#### [Record set]

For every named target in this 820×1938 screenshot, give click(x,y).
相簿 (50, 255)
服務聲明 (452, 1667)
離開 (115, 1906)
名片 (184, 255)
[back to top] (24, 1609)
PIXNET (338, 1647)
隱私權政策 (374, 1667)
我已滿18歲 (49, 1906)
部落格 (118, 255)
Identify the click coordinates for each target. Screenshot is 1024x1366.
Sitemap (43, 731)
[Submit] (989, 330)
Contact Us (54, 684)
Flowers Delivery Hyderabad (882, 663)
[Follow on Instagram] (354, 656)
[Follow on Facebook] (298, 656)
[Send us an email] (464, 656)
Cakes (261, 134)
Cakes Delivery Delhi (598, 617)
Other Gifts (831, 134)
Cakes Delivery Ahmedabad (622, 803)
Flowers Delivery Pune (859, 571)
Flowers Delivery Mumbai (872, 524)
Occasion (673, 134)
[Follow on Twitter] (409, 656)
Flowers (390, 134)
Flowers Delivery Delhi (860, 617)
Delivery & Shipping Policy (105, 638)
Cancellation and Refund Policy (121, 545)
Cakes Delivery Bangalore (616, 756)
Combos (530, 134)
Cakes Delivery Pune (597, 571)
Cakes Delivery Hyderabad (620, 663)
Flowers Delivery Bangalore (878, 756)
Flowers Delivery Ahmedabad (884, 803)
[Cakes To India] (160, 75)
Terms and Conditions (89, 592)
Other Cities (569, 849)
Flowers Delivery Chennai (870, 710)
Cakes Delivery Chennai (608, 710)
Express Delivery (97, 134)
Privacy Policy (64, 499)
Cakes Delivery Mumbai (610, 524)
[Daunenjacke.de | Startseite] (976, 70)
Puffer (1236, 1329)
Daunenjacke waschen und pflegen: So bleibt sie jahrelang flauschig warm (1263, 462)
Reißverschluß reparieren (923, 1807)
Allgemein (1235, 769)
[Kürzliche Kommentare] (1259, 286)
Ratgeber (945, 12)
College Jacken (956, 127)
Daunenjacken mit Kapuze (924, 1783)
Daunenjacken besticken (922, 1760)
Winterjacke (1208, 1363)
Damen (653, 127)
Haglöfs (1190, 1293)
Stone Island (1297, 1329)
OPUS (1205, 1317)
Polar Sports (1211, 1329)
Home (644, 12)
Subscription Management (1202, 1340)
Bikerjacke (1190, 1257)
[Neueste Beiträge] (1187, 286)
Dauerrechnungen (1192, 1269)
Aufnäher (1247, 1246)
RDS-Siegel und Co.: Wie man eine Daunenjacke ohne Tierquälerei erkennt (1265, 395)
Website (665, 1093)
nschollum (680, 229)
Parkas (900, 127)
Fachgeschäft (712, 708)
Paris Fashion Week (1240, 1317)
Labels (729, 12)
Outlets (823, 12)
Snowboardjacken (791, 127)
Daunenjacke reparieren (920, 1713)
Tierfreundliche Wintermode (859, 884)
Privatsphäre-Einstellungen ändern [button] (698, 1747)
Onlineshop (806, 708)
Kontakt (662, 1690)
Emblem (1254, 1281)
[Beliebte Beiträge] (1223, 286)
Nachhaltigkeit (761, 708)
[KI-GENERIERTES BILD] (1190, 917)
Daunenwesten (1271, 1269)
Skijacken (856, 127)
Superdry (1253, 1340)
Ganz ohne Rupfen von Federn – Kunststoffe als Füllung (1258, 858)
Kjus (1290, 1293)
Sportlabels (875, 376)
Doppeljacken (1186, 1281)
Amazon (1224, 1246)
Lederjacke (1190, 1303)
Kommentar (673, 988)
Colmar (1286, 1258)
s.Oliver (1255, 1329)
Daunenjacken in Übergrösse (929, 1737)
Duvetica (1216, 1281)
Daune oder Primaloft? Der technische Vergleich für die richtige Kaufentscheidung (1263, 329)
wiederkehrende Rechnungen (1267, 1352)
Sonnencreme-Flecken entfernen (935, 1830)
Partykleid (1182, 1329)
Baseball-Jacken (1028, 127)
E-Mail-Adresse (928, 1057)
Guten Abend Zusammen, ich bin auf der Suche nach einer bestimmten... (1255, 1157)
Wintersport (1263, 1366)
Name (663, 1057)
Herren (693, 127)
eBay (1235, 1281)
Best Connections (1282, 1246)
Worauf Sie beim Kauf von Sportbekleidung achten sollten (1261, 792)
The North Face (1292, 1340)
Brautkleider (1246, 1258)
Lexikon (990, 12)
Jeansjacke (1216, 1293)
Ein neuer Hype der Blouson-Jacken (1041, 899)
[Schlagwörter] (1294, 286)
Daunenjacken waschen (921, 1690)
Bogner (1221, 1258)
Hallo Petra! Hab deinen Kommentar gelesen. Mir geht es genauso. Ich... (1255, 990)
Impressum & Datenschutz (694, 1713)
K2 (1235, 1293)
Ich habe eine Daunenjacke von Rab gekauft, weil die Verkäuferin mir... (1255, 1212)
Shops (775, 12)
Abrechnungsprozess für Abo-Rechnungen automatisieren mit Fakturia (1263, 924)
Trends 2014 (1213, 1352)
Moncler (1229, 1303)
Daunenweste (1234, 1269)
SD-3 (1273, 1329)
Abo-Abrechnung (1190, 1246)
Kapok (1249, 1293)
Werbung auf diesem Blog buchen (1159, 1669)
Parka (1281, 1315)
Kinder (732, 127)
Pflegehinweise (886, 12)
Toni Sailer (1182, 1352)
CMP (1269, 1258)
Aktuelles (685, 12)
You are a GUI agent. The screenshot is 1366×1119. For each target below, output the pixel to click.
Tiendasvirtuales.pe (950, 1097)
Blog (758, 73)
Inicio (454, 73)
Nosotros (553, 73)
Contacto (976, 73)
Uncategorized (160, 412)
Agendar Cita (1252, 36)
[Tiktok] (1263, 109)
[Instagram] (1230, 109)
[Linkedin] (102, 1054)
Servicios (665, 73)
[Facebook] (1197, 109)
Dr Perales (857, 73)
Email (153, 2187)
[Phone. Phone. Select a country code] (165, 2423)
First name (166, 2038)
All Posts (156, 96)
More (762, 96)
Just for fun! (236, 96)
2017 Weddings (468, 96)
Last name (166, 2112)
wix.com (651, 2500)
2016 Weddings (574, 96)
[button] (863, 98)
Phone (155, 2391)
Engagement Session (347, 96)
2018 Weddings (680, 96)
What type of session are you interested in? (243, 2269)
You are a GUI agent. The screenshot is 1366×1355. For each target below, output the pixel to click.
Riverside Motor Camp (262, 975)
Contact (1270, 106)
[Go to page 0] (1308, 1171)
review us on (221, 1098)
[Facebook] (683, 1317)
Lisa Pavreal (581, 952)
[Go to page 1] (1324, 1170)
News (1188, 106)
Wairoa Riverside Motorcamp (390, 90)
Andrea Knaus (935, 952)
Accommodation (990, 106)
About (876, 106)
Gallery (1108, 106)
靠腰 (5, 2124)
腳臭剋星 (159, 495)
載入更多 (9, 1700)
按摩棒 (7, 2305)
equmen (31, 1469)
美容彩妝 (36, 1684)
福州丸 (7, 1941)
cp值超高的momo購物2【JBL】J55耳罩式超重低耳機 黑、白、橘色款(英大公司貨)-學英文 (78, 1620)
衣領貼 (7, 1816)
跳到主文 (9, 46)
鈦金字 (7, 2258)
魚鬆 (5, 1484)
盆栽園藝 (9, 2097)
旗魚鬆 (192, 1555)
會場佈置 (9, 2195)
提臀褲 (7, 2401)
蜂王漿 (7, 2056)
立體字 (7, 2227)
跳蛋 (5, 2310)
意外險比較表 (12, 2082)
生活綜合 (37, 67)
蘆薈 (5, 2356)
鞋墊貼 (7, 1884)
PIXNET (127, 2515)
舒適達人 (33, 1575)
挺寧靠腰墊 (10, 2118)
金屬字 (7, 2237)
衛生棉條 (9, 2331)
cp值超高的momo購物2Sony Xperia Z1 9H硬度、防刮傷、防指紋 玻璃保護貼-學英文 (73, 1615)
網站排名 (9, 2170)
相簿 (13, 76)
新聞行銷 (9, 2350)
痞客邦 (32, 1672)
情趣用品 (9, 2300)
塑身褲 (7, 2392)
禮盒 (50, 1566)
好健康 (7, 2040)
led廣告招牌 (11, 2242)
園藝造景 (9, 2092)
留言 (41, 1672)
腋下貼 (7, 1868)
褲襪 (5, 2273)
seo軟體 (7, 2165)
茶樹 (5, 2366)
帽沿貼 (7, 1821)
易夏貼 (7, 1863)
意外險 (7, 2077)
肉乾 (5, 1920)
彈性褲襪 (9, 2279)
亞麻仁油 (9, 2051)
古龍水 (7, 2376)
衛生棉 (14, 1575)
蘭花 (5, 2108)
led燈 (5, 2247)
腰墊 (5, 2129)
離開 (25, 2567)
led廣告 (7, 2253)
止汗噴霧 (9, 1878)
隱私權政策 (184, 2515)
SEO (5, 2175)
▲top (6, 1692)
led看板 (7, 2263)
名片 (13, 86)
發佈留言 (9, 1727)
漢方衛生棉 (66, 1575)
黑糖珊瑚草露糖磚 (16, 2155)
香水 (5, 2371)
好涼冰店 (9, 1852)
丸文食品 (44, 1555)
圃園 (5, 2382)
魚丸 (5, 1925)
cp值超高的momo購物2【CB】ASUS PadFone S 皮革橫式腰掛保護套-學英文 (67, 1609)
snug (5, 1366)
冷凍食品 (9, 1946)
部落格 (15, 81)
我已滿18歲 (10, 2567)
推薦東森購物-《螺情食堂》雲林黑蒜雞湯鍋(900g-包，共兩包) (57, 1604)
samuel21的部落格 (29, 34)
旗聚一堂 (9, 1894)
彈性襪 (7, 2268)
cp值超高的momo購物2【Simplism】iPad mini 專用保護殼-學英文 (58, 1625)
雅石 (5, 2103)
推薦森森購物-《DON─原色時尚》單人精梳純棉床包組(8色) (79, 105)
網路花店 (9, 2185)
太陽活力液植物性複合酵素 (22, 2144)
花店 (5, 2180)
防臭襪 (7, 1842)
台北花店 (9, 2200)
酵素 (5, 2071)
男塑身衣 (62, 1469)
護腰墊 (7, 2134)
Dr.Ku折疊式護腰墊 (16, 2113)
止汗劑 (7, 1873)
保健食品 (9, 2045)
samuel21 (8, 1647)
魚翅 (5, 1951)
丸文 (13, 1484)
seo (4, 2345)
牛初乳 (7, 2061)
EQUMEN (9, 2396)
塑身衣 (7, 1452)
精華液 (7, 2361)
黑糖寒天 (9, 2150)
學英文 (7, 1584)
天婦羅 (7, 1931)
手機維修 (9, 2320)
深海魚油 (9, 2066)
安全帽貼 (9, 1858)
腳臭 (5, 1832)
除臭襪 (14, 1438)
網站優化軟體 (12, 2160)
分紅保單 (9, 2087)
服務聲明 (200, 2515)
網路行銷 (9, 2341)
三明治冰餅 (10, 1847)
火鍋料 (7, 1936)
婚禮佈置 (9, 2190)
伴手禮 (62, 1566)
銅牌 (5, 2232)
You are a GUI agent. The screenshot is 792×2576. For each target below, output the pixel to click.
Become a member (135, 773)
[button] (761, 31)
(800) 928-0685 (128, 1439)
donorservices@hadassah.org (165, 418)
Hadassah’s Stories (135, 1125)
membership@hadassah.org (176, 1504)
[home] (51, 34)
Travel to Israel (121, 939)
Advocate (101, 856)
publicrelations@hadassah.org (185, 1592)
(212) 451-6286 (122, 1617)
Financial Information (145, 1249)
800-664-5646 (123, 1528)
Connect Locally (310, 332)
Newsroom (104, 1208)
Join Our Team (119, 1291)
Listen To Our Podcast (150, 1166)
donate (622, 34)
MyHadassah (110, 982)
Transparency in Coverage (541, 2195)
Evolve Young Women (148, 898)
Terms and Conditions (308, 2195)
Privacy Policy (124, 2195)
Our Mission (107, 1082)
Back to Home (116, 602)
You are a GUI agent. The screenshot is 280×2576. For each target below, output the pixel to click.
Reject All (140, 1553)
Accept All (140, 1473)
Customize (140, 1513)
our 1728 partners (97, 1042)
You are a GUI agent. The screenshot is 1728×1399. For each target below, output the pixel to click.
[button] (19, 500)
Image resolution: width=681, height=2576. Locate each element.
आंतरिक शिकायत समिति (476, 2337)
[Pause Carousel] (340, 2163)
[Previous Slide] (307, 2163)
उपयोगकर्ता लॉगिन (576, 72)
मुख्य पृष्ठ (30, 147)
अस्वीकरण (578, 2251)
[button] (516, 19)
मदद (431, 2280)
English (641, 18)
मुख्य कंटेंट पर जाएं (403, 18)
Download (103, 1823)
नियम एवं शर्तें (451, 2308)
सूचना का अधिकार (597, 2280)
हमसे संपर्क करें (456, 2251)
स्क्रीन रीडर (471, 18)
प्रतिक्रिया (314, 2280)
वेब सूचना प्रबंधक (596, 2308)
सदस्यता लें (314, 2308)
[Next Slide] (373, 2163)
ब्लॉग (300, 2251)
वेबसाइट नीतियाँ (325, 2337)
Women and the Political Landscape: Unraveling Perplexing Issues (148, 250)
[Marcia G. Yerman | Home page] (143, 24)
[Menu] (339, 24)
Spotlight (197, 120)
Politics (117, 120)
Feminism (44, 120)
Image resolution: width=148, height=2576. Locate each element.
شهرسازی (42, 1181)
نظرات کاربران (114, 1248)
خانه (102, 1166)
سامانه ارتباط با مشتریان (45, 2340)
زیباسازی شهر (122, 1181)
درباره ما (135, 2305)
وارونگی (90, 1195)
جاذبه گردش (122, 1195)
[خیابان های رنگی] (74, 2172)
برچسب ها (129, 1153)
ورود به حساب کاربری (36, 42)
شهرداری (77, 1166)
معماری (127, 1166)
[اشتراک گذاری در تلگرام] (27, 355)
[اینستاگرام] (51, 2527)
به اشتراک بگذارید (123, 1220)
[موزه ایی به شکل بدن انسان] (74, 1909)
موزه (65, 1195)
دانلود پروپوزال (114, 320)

#### [Work task]
Output, exactly and in full, the lines from the start of the entries above through the line that contains "OPUS (1205, 1317)".

#### [Exercise answer]
For every named target in this 820×1938 screenshot, give click(x,y).
相簿 (50, 255)
服務聲明 (452, 1667)
離開 (115, 1906)
名片 (184, 255)
[back to top] (24, 1609)
PIXNET (338, 1647)
隱私權政策 (374, 1667)
我已滿18歲 (49, 1906)
部落格 (118, 255)
Identify the click coordinates for each target. Screenshot is 1024x1366.
Sitemap (43, 731)
[Submit] (989, 330)
Contact Us (54, 684)
Flowers Delivery Hyderabad (882, 663)
[Follow on Instagram] (354, 656)
[Follow on Facebook] (298, 656)
[Send us an email] (464, 656)
Cakes (261, 134)
Cakes Delivery Delhi (598, 617)
Other Gifts (831, 134)
Cakes Delivery Ahmedabad (622, 803)
Flowers Delivery Pune (859, 571)
Flowers Delivery Mumbai (872, 524)
Occasion (673, 134)
[Follow on Twitter] (409, 656)
Flowers (390, 134)
Flowers Delivery Delhi (860, 617)
Delivery & Shipping Policy (105, 638)
Cancellation and Refund Policy (121, 545)
Cakes Delivery Bangalore (616, 756)
Combos (530, 134)
Cakes Delivery Pune (597, 571)
Cakes Delivery Hyderabad (620, 663)
Flowers Delivery Bangalore (878, 756)
Flowers Delivery Ahmedabad (884, 803)
[Cakes To India] (160, 75)
Terms and Conditions (89, 592)
Other Cities (569, 849)
Flowers Delivery Chennai (870, 710)
Cakes Delivery Chennai (608, 710)
Express Delivery (97, 134)
Privacy Policy (64, 499)
Cakes Delivery Mumbai (610, 524)
[Daunenjacke.de | Startseite] (976, 70)
Puffer (1236, 1329)
Daunenjacke waschen und pflegen: So bleibt sie jahrelang flauschig warm (1263, 462)
Reißverschluß reparieren (923, 1807)
Allgemein (1235, 769)
[Kürzliche Kommentare] (1259, 286)
Ratgeber (945, 12)
College Jacken (956, 127)
Daunenjacken mit Kapuze (924, 1783)
Daunenjacken besticken (922, 1760)
Winterjacke (1208, 1363)
Damen (653, 127)
Haglöfs (1190, 1293)
Stone Island (1297, 1329)
OPUS (1205, 1317)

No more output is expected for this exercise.